Такое же глухое, скрытое недоброжелательство окружало и молодого Публия Сципиона. Быть может, вначале люди благоразумные и пытались его образумить. Но вскоре они поняли всю тщету своих речей. Не то чтобы Публий был юношей дерзким и грубым, напротив, он был мягок и ласков в обращении, и не было в Риме человека более светского и любезного, чем он. Но нотации ему было читать совершенно бесполезно. Он не только не слушал советов, но даже не удостаивал говорившего ответом. Он считал ниже своего достоинства давать хоть какие-нибудь объяснения. «Я не обязан ни перед кем отчетом», — сказал он впоследствии. К своим врагам и хулителям он относился всегда со снисходительным презрением, не удостаивая их открытой вражды. Это еще усиливало их негодование. Гордость Публия Сципиона стала прямо-таки притчей во языцех.

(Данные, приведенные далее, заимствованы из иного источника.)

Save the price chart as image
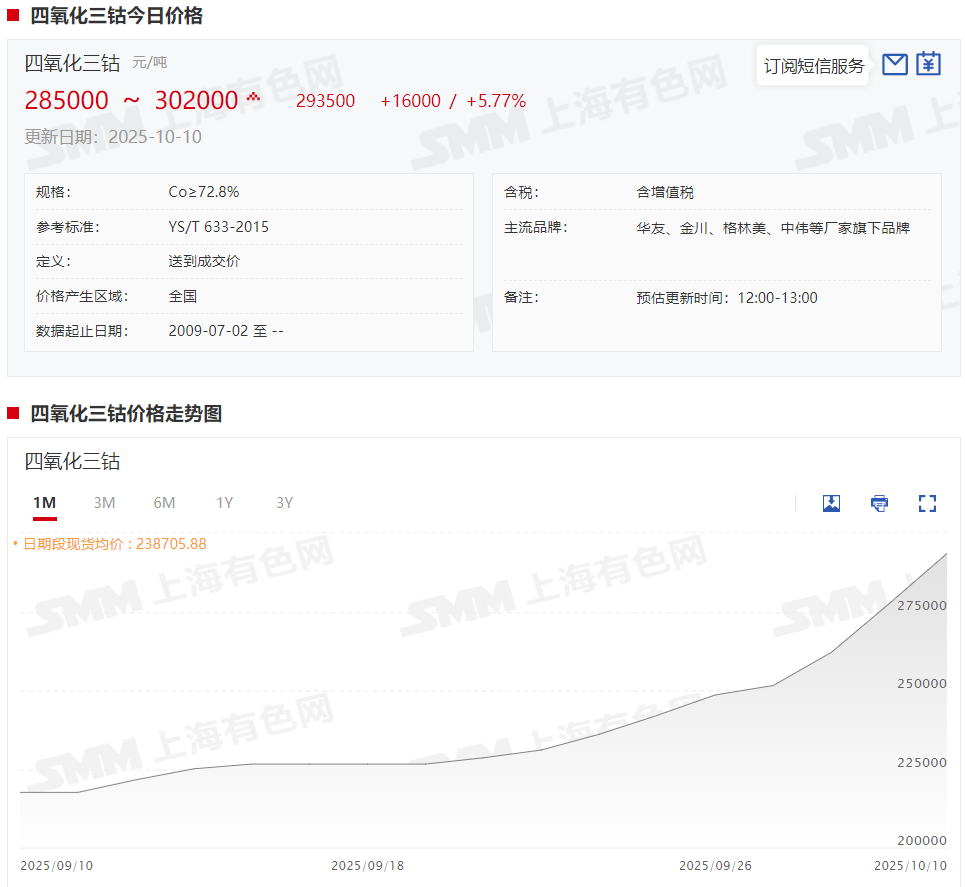The height and width of the screenshot is (887, 965). pyautogui.click(x=831, y=503)
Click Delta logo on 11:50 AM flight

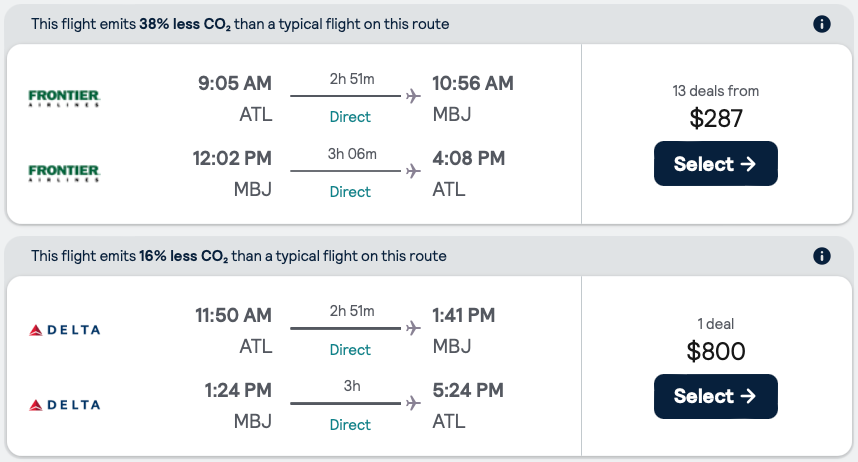(65, 330)
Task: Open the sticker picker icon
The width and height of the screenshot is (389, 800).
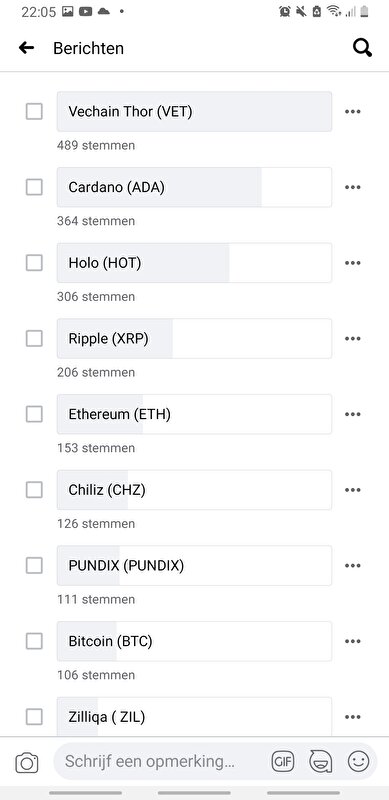Action: (321, 762)
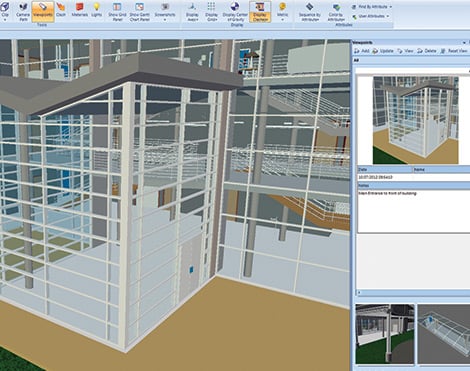Click Delete in the Viewpoints panel

427,51
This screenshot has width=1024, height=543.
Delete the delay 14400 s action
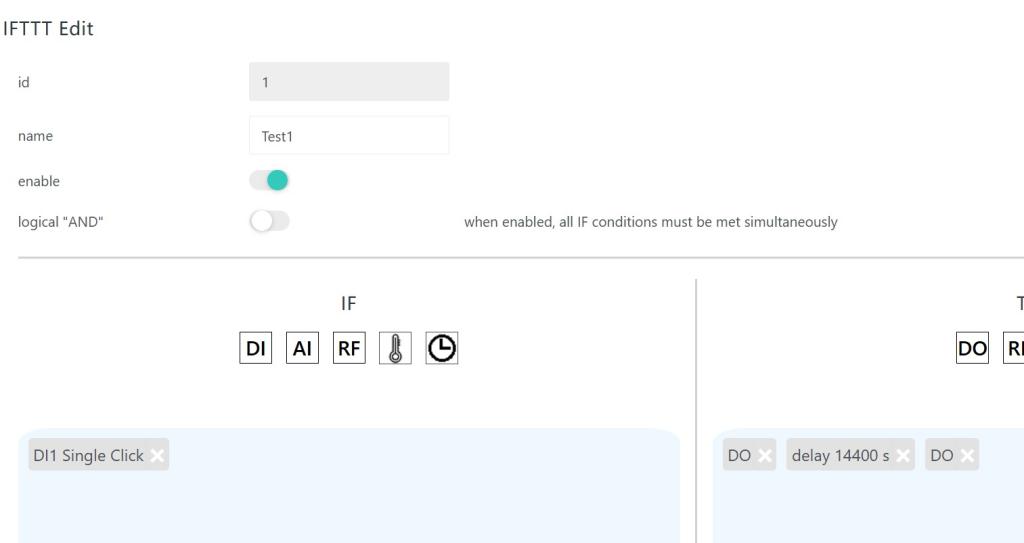(x=903, y=456)
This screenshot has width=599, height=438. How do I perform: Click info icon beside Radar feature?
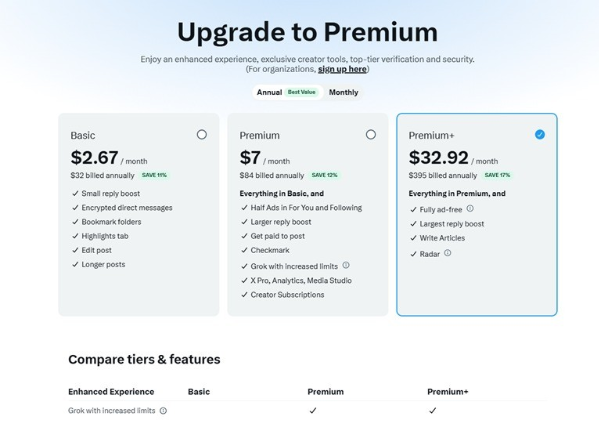(448, 253)
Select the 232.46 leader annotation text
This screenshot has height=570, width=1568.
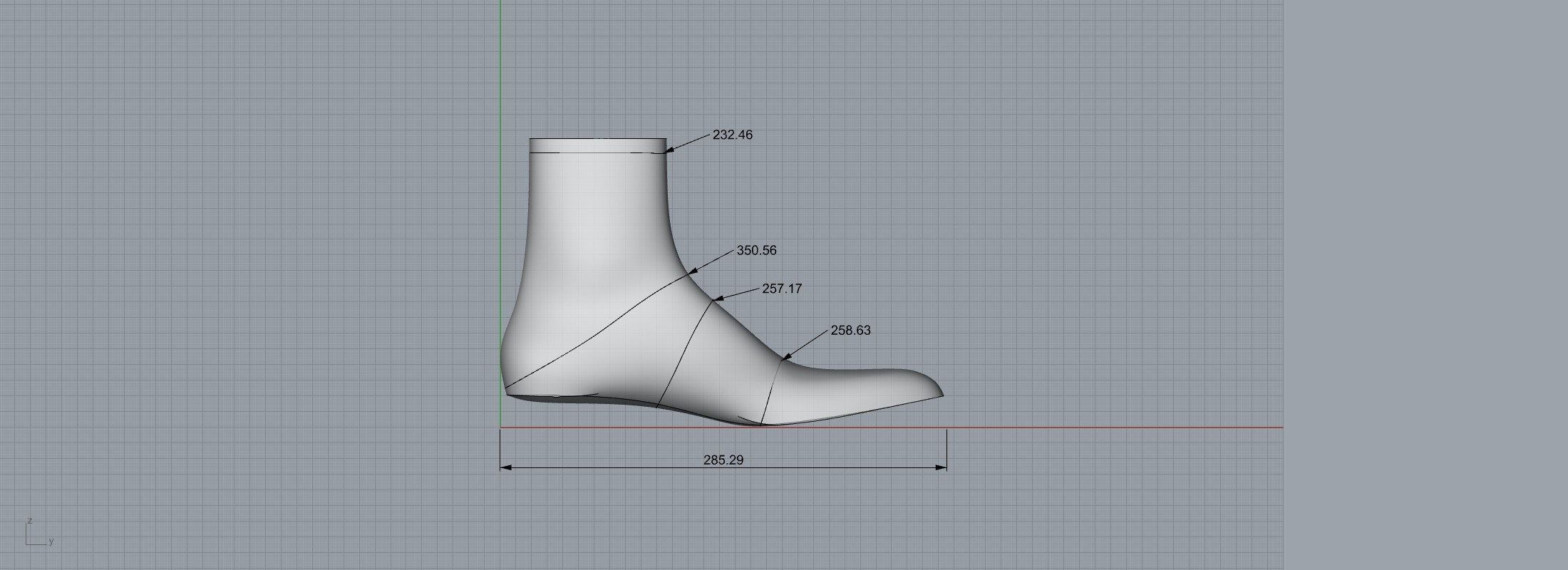coord(732,135)
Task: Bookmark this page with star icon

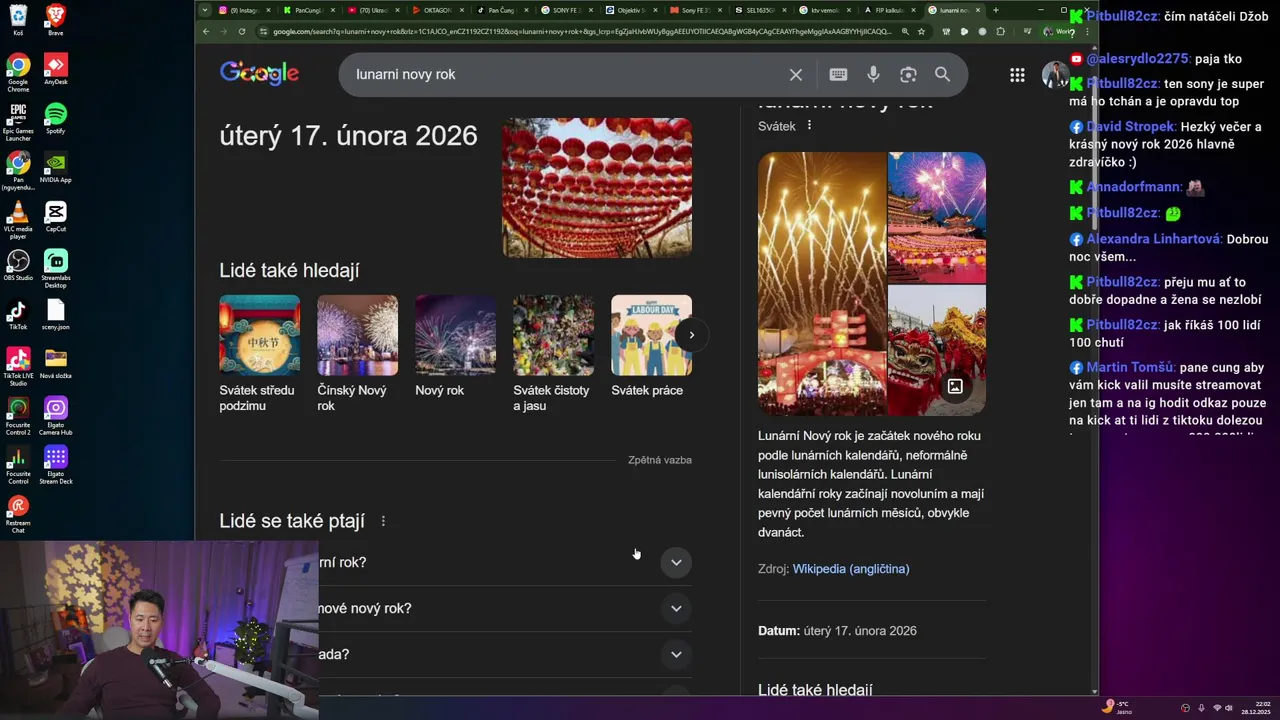Action: point(921,31)
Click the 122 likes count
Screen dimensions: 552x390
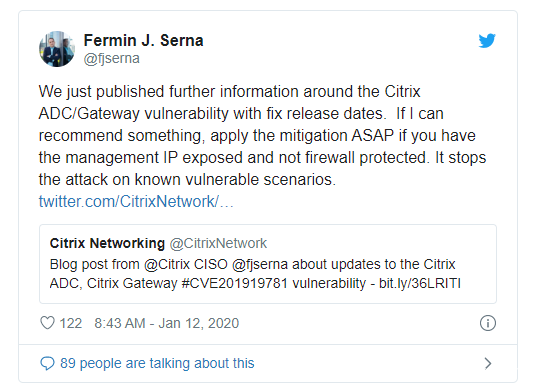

Но очень ошибется тот, кто подумает, что Сципиона окружала с юности одна только ненависть. Напротив, не было другого такого человека в Риме, которого сопровождала бы такая восторженная любовь, поклонение, доходившее прямо-таки до обожания. Приветливость, щедрость и ласковость вскоре сделали его кумиром простонародья ( Polyb., X, 5 , 6). Необыкновенный такт, обаяние, гордое изящество манер покоряло всех ( Polyb., XI, 24а , 4; Liv., XXVIII, 17, etc.). Все говорят о какой-то неотразимой привлекательности, свойственной этому человеку. Не было никого из римлян или иноземцев, кого Публий Сципион не мог очаровать при желании. Дикие иберы и нумидийцы, цивилизованные греки и эллинистические монархи, даже сам страшный Ганнибал, даже его враги в сенате не могли устоять против его волшебных чар. Где бы он ни появлялся, народ встречал его бурей радости ( Polyb., X, 5 , 3). Плебеи рады были исполнить малейшее его желание. И вообще «восторги толпы окружали этого гражданина» ( Polyb., XVI, 23 , 3).
31
Hor. Carm., I, 37 , 2–4; I, 36 , 12; IV, 1 , 28; Catul., 17 , 6; Cic. Att., V, 9 , 1; Fest., p. 329. «Плясать, как салии» означало «плясать, как сумасшедшие».
32
Полибий называет его φιλογυνης, то есть «любящий женщин» ( Polyb., X, 18 , 3) и говорит, что эта слабость его была хорошо известна воинам. Ср. Val. Max., VI, 7 , 1.